> [Entries supplied]
● ● ● ● ● ● ●

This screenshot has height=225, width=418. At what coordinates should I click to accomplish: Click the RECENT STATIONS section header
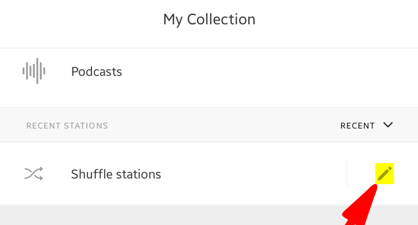67,125
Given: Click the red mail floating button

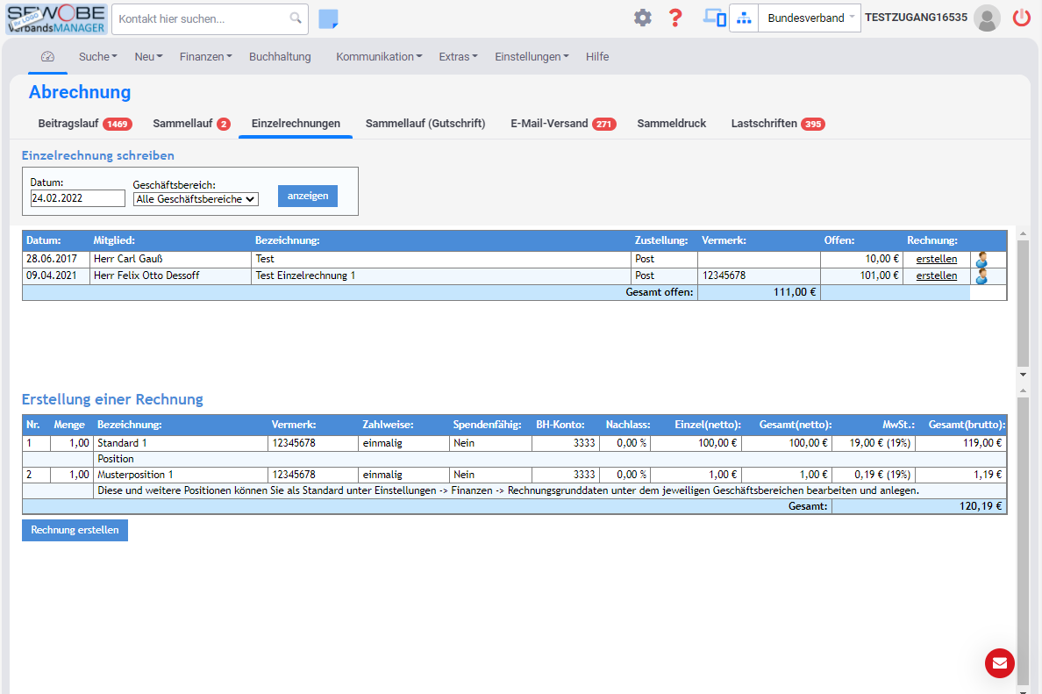Looking at the screenshot, I should point(999,663).
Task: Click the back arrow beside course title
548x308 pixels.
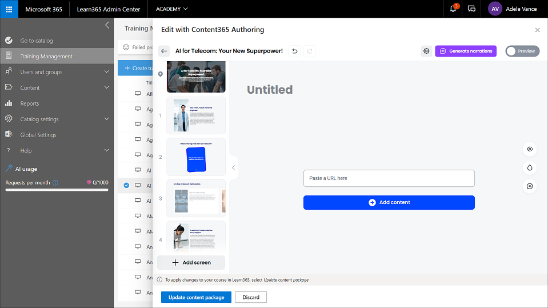Action: (x=164, y=51)
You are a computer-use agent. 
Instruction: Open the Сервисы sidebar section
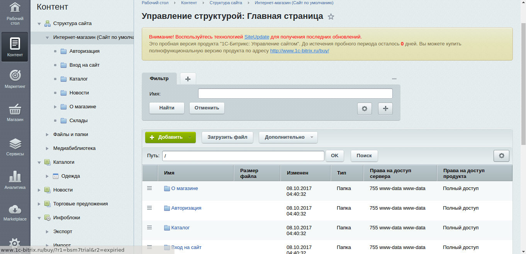pos(15,146)
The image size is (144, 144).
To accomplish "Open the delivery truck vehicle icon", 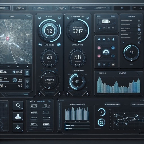I will click(106, 21).
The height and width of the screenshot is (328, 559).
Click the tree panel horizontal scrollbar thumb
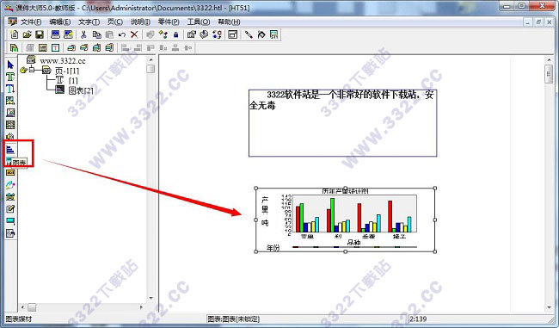point(32,307)
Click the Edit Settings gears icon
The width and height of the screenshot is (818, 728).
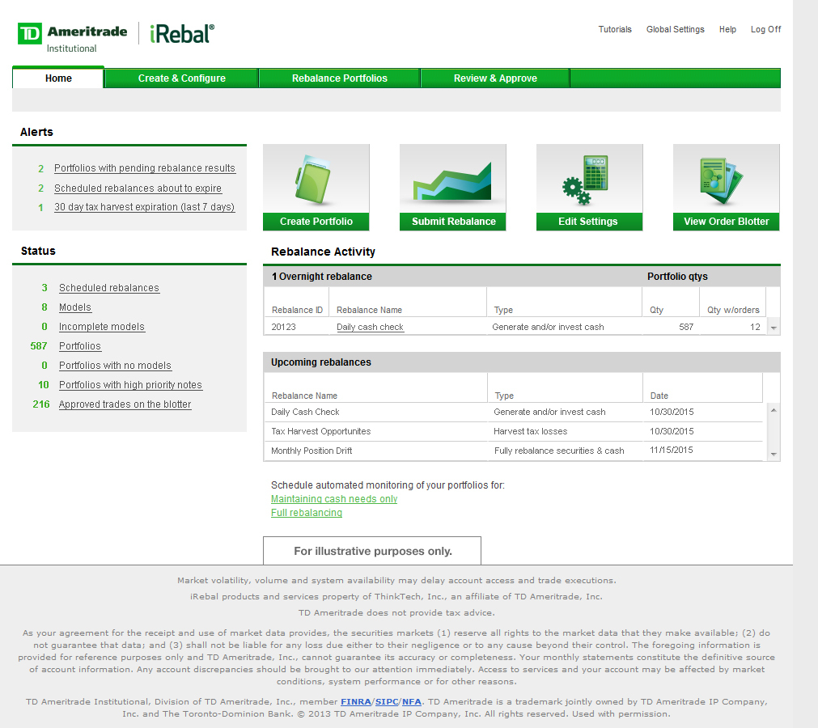(x=589, y=179)
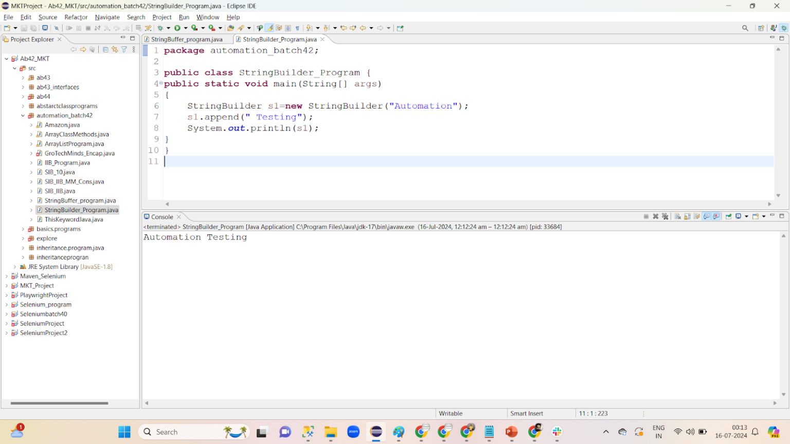Toggle Scroll Lock in the Console toolbar
This screenshot has height=444, width=790.
point(687,216)
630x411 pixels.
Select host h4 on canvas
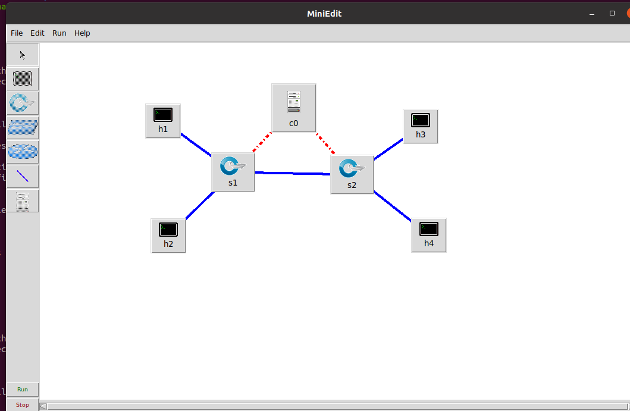pos(429,235)
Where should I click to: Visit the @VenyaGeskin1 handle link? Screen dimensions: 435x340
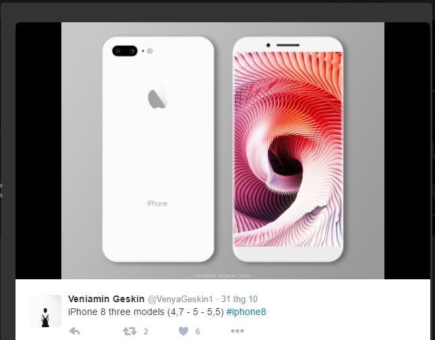180,300
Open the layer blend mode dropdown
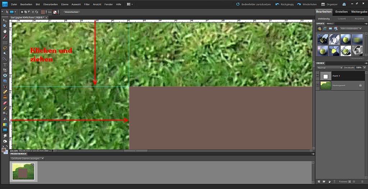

● ● ● ● ● ● ●

> [Problem statement] Go to the line with "Select host h4 on canvas" in the entries above. Reproduce that line and each one after it to the end, exactly and without the pictures.

> [Response area]
Select host h4 on canvas
pos(429,235)
Where should I click to: Visit the @VenyaGeskin1 handle link? Screen dimensions: 435x340
180,300
Open the layer blend mode dropdown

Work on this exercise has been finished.